Ghirah keislamannya sudah tumbuh semenjak kecil. Beliau sangat rajin ibadah dan suka mengunjungi para ulama untuk berdiskusi tentang masalah agama dan problematika umat. Sehingga tidak aneh para ulama dan gurunya sangat mencintai beliau dan menaruh harapan yang besar terhadap Hasan Al-Banna. Kegundahannya terhadap kemaksiatan menyebabkan Hasan Al-Banna kecil bersama teman-temannya membuat organisasi Menolak Keharaman. Dan diantara aktivitasnya, mengingatkan umat Islam yang melakukan dosa dan meninggalkan kewajiban Islam seperti shalat, puasa, dan lain-lain. Hasan Al-Banna juga punya kegiatan yang dilakukannya ketika masih kecil, yaitu membangun-bangunkan orang tidur dari rumah ke rumah untuk shalat Subuh berjamaah di masjid.
Pada tahun 1928 pada saat berusia 22 tahun, beliau mendirikan Jama’ah Ikhwanul Muslimun. Tokoh-tokoh yang bergabung di jama’ah ini di antaranya Syaikh Muhibbuddin Al-Khatib, ulama hadits; Syaikh Dr. Musthafa As-Siba’i, ahli hukum; Syaikh Amin Al-Husaini, mufti Palestina. Dan sekarang dakwah yang dirintisnya sudah masuk ke lebih dari 70 negara. Hampir tidak ada gerakan reformasi di dunia Islam yang tidak terpengaruh oleh pemikiran Jama’ah Ikhwanul Muslimun. Kelebihan Imam Hasan Al-Banna bukan pada kemampuannya ta’liful kutub (mengarang buku), tetapi pada ta’liful qulub (menyatukan hati) dan ta’lifur rijal (mencetak generasi muslim). Tidak aneh jika pengikutnya hampir ada di seluruh penjuru dunia. Penamaan Jama’ah Ikhwanul Muslimun juga tidak lain dari keinginan beliau untuk menyatukan umat Islam dan mengembalikan mereka dalam kejayaan Islam.

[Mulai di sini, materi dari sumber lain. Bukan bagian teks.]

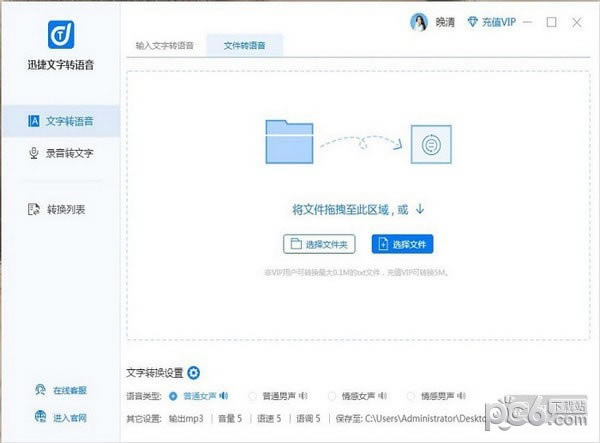Open the 转换列表 sidebar item

pos(60,209)
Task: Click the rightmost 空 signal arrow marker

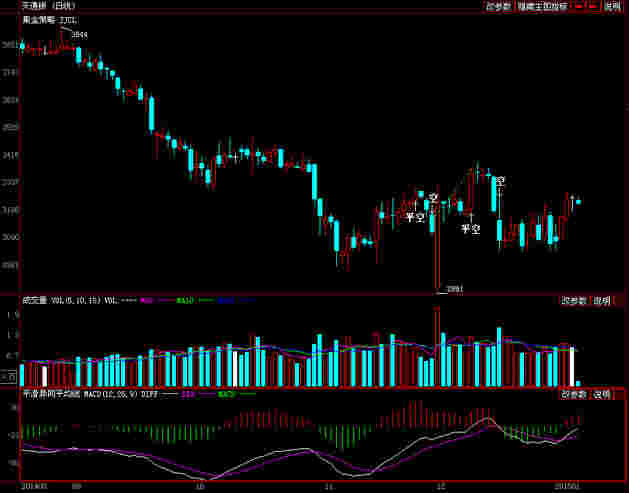Action: (500, 181)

Berkata ulama India Abul Hasan Ali Al-Hasani An-Nadawi tentang imam Hasan Al Banna, ”Kehadirannya cukup mengejutkan Mesir, dunia Arab dan dunia Islam secara keseluruhan. Semua terkejut oleh dakwah, tarbiyah, jihad dan kekuatannya yang unik. Allah telah mengumpulkan pada dirinya berbagai kemampuan yang kadang-kadang tampak kontradiktif di mata psikolog, sejarawan, dan kritikus, yaitu pemikiran yang brilian, pemahaman yang cemerlang, wawasan yang luas, perasaan yang kuat, hati yang penuh berkah, semangat yang membara, lisan yang fasih, zuhud dan qanaah –tanpa menyiksa diri– dalam kehidupan pribadinya. Cita-cita dan kepedulian yang tinggi dalam menyebarkan da’wah.”
Perhatian Hasan Al Banna terhadap Islam dan umat Islam sangat besar termasuk umat Islam yang jauh dari Mesir, seperti Indonesia. Hal ini yang menjadikan beliau memimpin sendiri Komite Solidaritas bagi Kemerdekaan Indonesia. Dan utusan Indonesia yang berkunjung ke Mesir saat itu, yaitu H. Agus Salim, Dr. H.M. Rasyidi, M. Zein Hasan dan lain-lain, mengucapkan terima kasih kepada Hasan Al-Banna atas dukungan untuk kemerdekaan Indonesia.
Imam Hasan Al Banna berpesan kepada pengikut-pengikutnya, ”Anda sekalian adalah ruh baru yang mengalir dalam jasad umat ini.” Dakwah dan jihad Hasan Al-Banna membuat kecut thaghut (penguasa yang lalim) yang hidup pada masa beliau. Tidak ada cara lain kecuali memusnahkan dakwah Hasan Al Banna. Tepat di depan kantor Organisasi Pemuda Islam yang didirikannya, Hasan-Al Banna ditembak. Sebagian pelaku membawa Hasan Al-Banna ke rumah sakit dan meminta kepada penjaga rumah sakit untuk membiarkannya tanpa penanganan medis.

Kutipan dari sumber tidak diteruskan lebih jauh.